- _Extract provided_:

——

So if you think that there will always be new particles at higher energies then you have to either believe in string theory or kalulza-klein theories as they are the ones that predict this. But this is impossible to prove experimentally, so you can only prove it with math and show that the infinities go away if you accept these heavy particles exist.

 

[arivero]

So if you think that there will always be new particles at higher energies then you have to either believe in string theory or kalulza-klein theories as they are the ones that predict this. But this is impossible to prove experimentally, so you can only prove it with math and show that the infinities go away if you accept these heavy particles exist.

So you also think that the String scale is not Planck scale, but TeV or near? Huge extra dimensions?

 

[cosmik debris]

Now that's just silly. No one area of study precludes any other area of study.

Not intellectually, but financially maybe?

 

[ohwilleke]

Any theory today that predicts only the Standard Model particles will almost certainly be wrong as more particles and forces are discovered in the future. . . . So if you think that there will always be new particles at higher energies then you have to either believe in string theory or kalulza-klein theories as they are the ones that predict this. But this is impossible to prove experimentally, so you can only prove it with math and show that the infinities go away if you accept these heavy particles exist.

FWIW, I am not at all certain that more particles and forces will be discovered in the future. The SM particles plus a graviton plus a better understanding of the fabric of space-time may be it. If I were a Baysean, I might assign a prior probability of 33% to a scenario like that.

* Even if there are more particles, the number may be quite few. We may need new physics, and with it, new particles, to explain dark matter, dark energy, inflation, the strong CP problem, neutrino mass and oscillation, and baryogenesis and leptogenesis. But, we might not.

If there are dark matter fermions, there could be a set as complex as the SM fermions, there could be a triplet of sterile neutrino-like particles, or there could be a spin-1/2 or spin-3/2 singlet gravitino.

There might be in the dark sector, a set of bosons as complex as the SM bosons, there could be a DM self-interaction boson (perhaps a MeV scale mass dark photon), dark matter itself could be an axion-like boson (which might also give rise to dark energy), there might be a dark energy scalar boson, or there might be a couple of extra graviton-like bosons (the spin-2 graviton we know and love, a spin-1 vector graviton to give rise to DM effects, and a spin-0 graviton to give rise to dark energy).

——

- _Dataset excerpt_:
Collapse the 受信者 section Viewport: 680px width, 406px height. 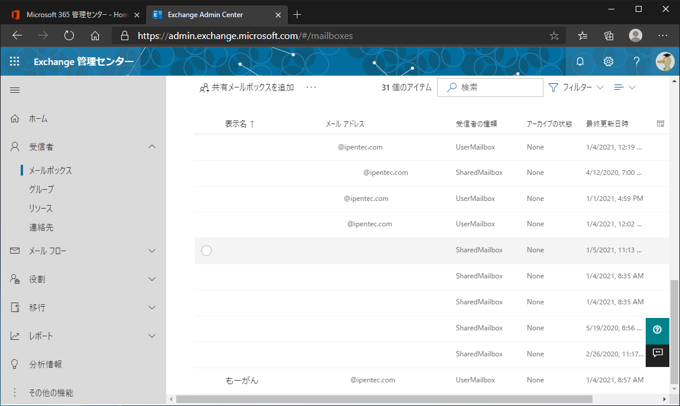[x=152, y=147]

——

- _Exercise objective_: According to the forum thread, what prior probability does ohwilleke say might be assigned to the scenario in which the Standard Model particles, a graviton and a better understanding of the fabric of space-time are all there is?

- _Solution for this problem_: A prior probability of 33%.